Collected data
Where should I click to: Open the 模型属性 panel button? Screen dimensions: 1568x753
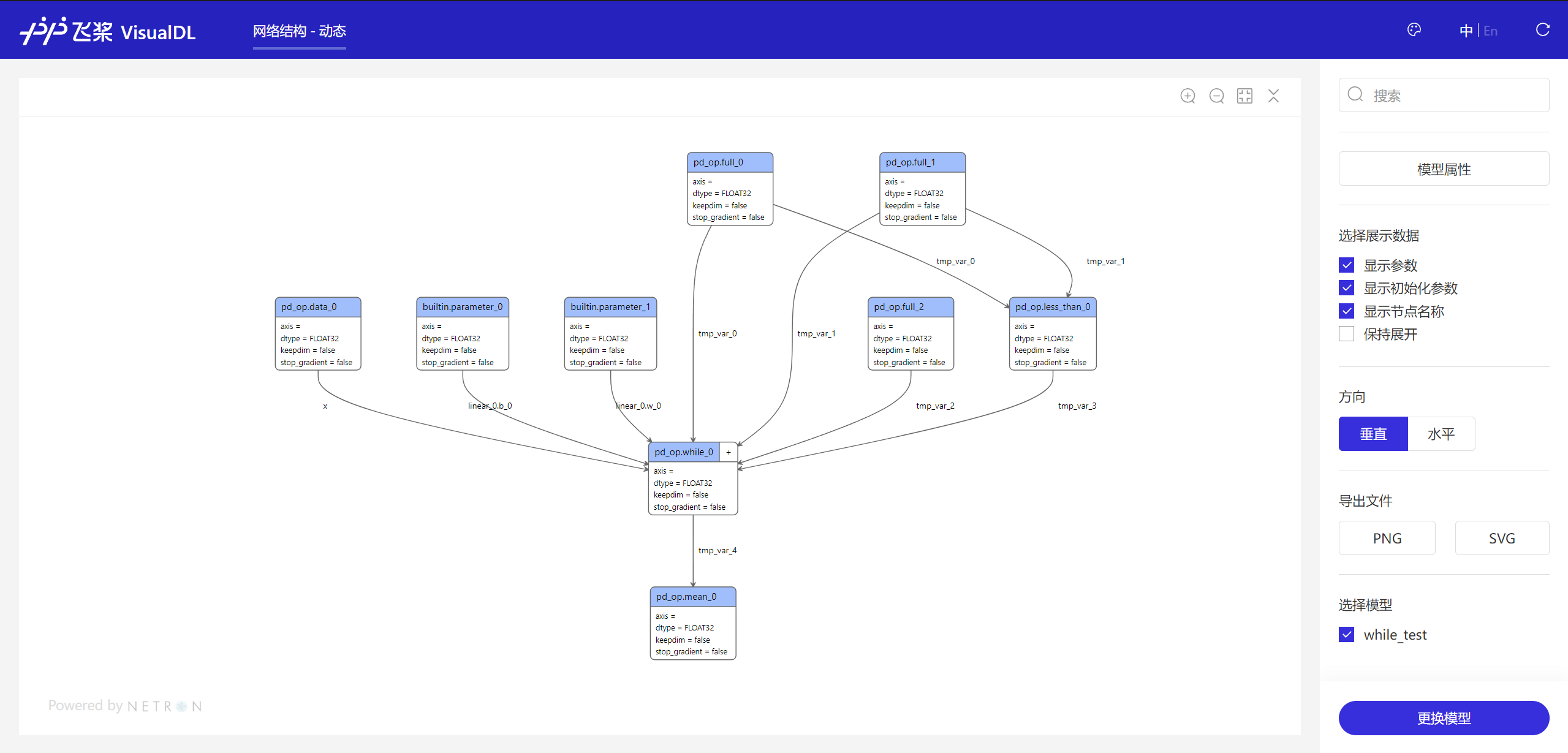click(1443, 169)
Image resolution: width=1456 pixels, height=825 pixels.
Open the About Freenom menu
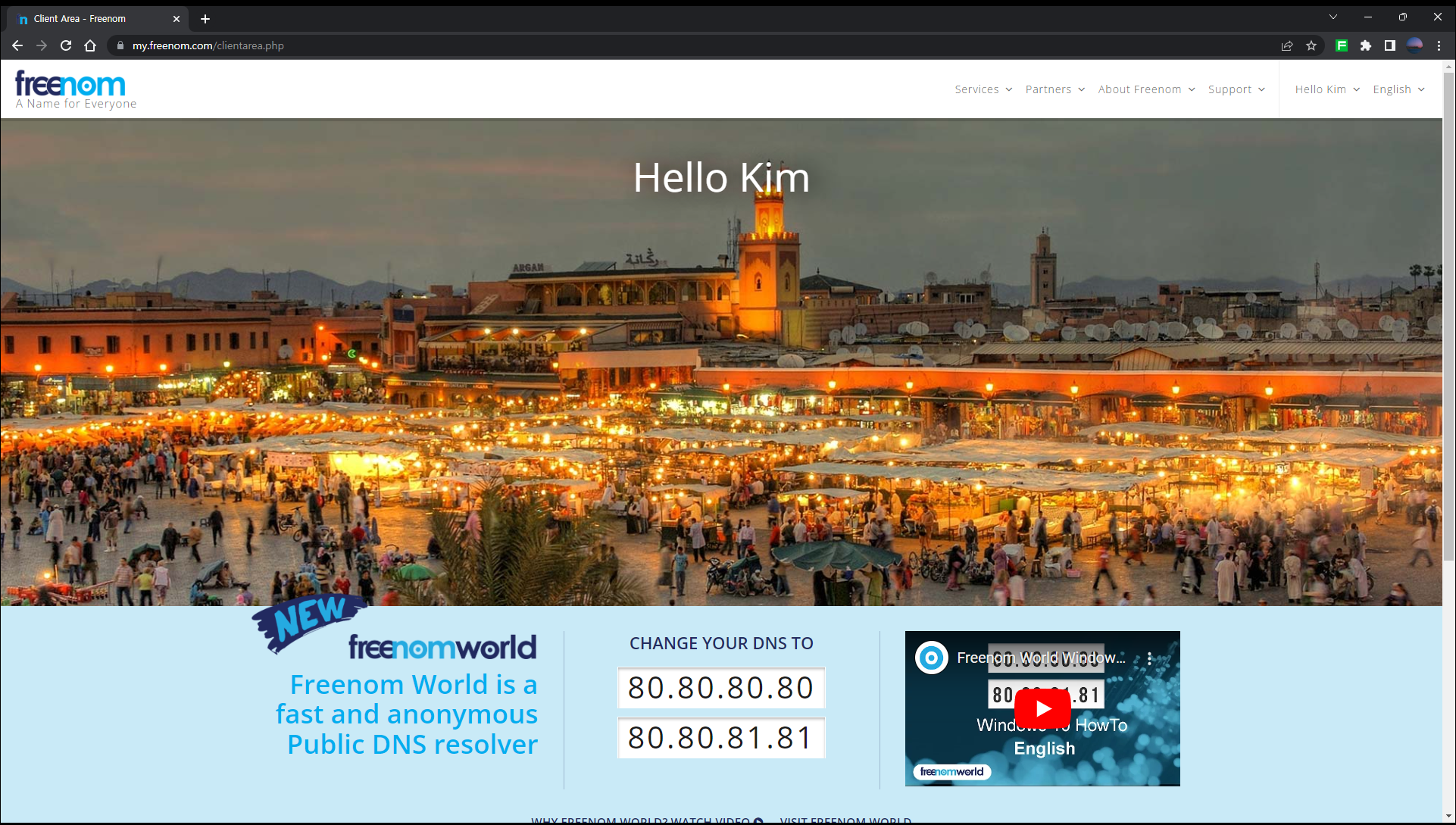click(1146, 89)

**WHAT IS BEING ASKED:**
Pictures stay out; the entries above are to be output exactly as given.

**OUTPUT FOR THIS TASK:**
Where should I click to: Open the 模型属性 panel button? Screen dimensions: 1568x753
click(1443, 169)
Image resolution: width=1456 pixels, height=825 pixels.
Open the About Freenom menu
click(1146, 89)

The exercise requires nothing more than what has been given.